The goal is not to offer a deep discount that drives volume. The goal is to raise order value enough so that the margin per order, in absolute dong, is higher than selling the items separately, even after all costs are counted.
Bundles to avoid
Not every product combination is worth building. Some pairings cost more effort than they return.
Items with a large value gap. If one item has a 5,000 VND landed cost and the other is 200,000 VND, customers tend to feel they are being pushed to buy something extra rather than receiving a useful set. Bundles work best when both items have comparable perceived value, or when the secondary item clearly enhances the primary.
Bulky plus bulky. If both items are heavy or large, the freight cost for the bundle may climb enough to erase the extra margin. The best-performing bundles usually pair a bulky primary item with a small, light accessory that does not push the shipment into a higher weight bracket.

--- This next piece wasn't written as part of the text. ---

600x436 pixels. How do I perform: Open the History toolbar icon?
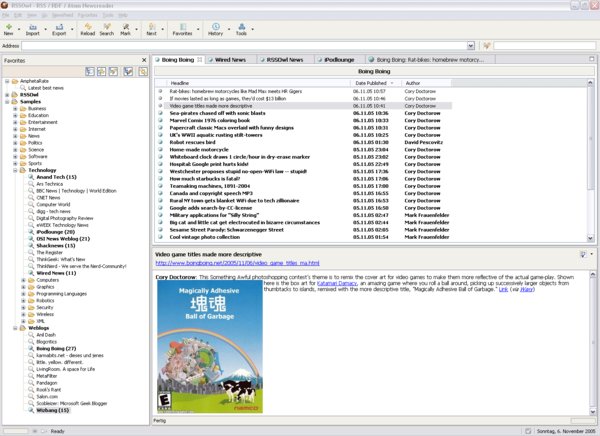(215, 29)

Too many SKUs in one bundle. Three, four, or five different products sound appealing in theory, but managing the inventory is complicated. When any one of the five items goes out of stock, the whole bundle stops selling. Start with a two-item bundle, test whether it sells, and expand only if it works.
Items with no credible reason to go together. Pairing a thermal flask with a set of socks because both are sitting in your warehouse is not a bundle; it is two clearance items in one bag. Customers will not understand why they should buy them together and the perceived value stays low.
Does bundling reduce price competition
Partly, because direct price comparison gets harder when you sell by bundle. A buyer cannot immediately match your bundle price against a competitor's if the two bundles are not identical. This does not remove price competition entirely, but it blurs the comparison enough to give you a little more pricing room.
More importantly, a bundle shifts the competitive question. Instead of "who is cheapest on this single item," it asks "who has the most complete and convenient set." That is a different contest, and shops that build thoughtful bundles tend to win on purchase experience rather than on price alone.
Practical bundle starting points for 1688 imports
The examples below are directional, not precise data. Use them to estimate what might work for your own category.
- Phone accessories: A phone case bundled with a matching tempered glass for the same model. Both items feel natural to buy together, the glass lands cheaply from 1688 (sometimes in the range of a few thousand to around ten thousand VND per piece), and the customer feels they saved a step.
- Small kitchen goods: A colander or rack paired with a silicone mat or a small utensil. Each item alone is hard to price at a premium; a set of three or four carries higher perceived value than the parts.
- Kids products: A main toy plus an expansion set or replacement parts. Parents buying a complete set tend to avoid the follow-up request for accessories.
- Personal care: A themed kit, such as a body-scrub set with a brush, bath salt, and small towel. Three small items become one gift-ready set that is easy to pack, easy to photograph, and visibly worth more than the individual pieces added up.
Bottom line
A bundle is not a discount tactic. It is a way to raise real per-order value by combining things the customer was going to need anyway. When ad cost per order is roughly fixed, every additional dong in order value flows almost directly to margin after fees. Start with one two-item combination, check the margin after every cost layer, run a small test to see whether buyers take it, and scale if they do.